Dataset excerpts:

<<<<

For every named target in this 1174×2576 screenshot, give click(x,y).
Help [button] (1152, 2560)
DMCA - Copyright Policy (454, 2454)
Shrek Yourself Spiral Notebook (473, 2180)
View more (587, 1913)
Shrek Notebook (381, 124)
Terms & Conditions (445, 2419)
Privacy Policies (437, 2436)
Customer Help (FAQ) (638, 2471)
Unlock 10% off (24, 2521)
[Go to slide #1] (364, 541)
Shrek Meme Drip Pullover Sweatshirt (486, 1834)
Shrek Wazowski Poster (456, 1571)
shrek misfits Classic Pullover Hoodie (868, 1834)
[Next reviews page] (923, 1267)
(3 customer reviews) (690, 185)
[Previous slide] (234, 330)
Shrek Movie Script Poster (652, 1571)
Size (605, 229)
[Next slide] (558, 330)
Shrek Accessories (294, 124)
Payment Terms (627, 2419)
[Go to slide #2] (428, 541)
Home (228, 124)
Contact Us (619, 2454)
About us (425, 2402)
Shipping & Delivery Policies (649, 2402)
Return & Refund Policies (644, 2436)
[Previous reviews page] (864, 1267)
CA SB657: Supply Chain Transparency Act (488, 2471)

>>>>
<<<<

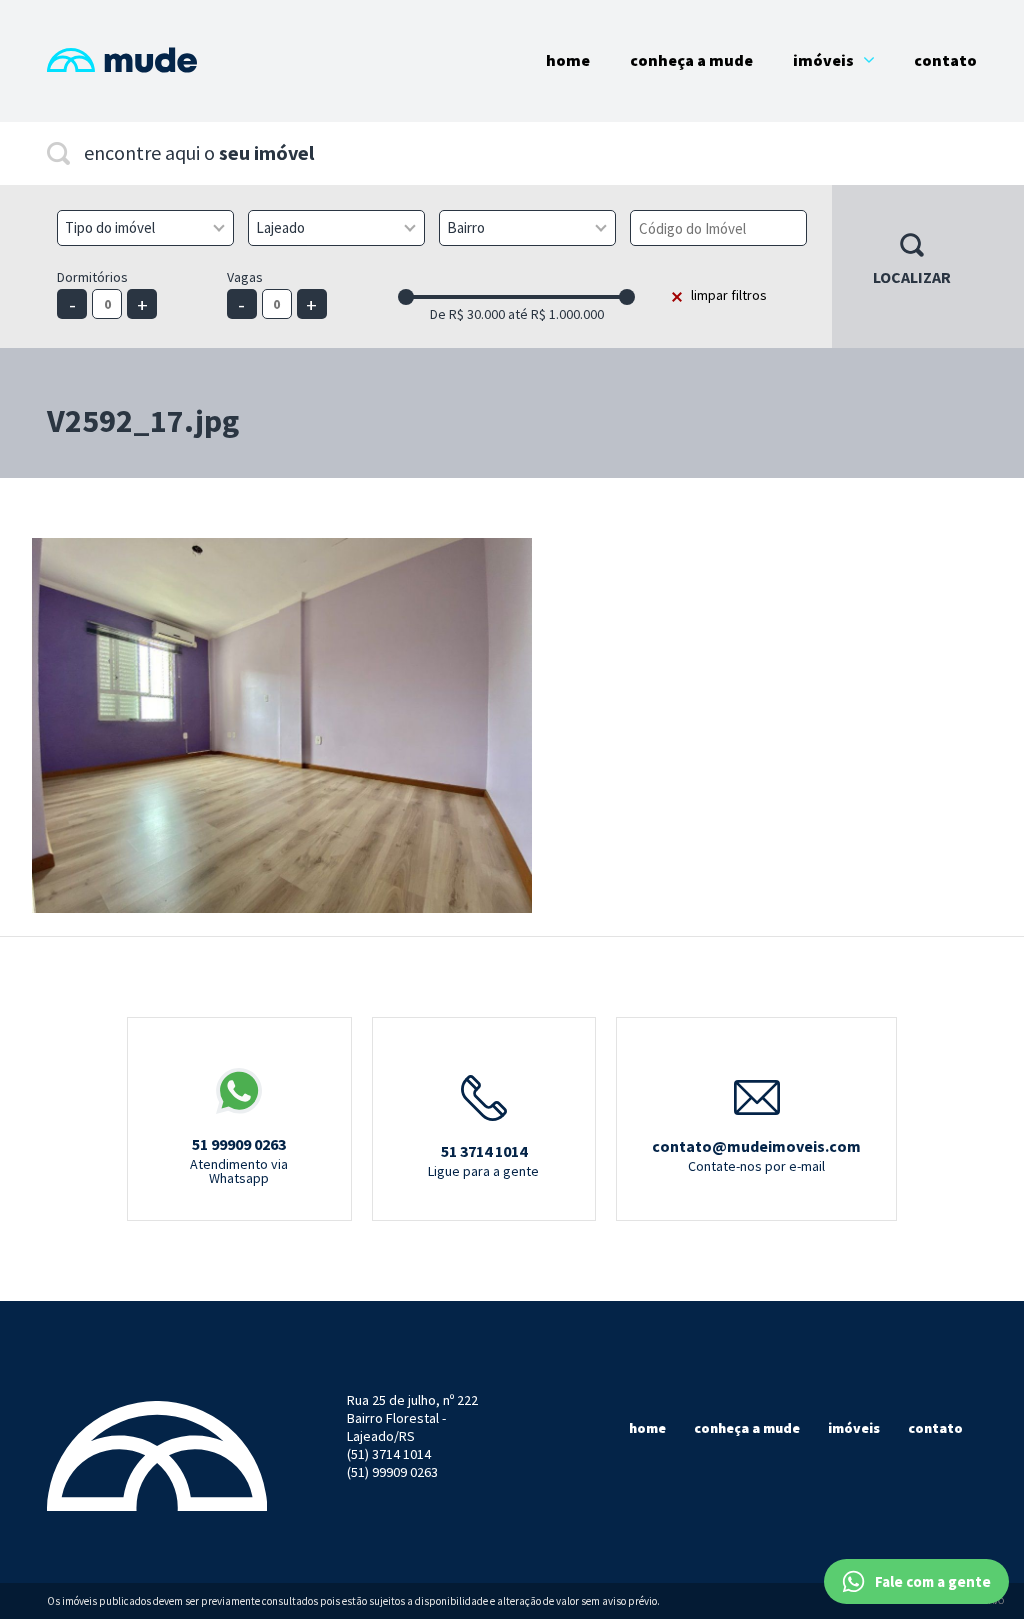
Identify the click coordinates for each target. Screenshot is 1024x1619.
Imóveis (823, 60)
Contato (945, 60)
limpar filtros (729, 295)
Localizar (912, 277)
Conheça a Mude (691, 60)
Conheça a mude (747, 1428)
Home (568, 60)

>>>>

Starting at the line that has "Contact Us (619, 2454)" and ending at the line that has "CA SB657: Supply", please write out the lines above exactly, leaving out all others.

RESULT OF THE TASK:
Contact Us (619, 2454)
About us (425, 2402)
Shipping & Delivery Policies (649, 2402)
Return & Refund Policies (644, 2436)
[Previous reviews page] (864, 1267)
CA SB657: Supply Chain Transparency Act (488, 2471)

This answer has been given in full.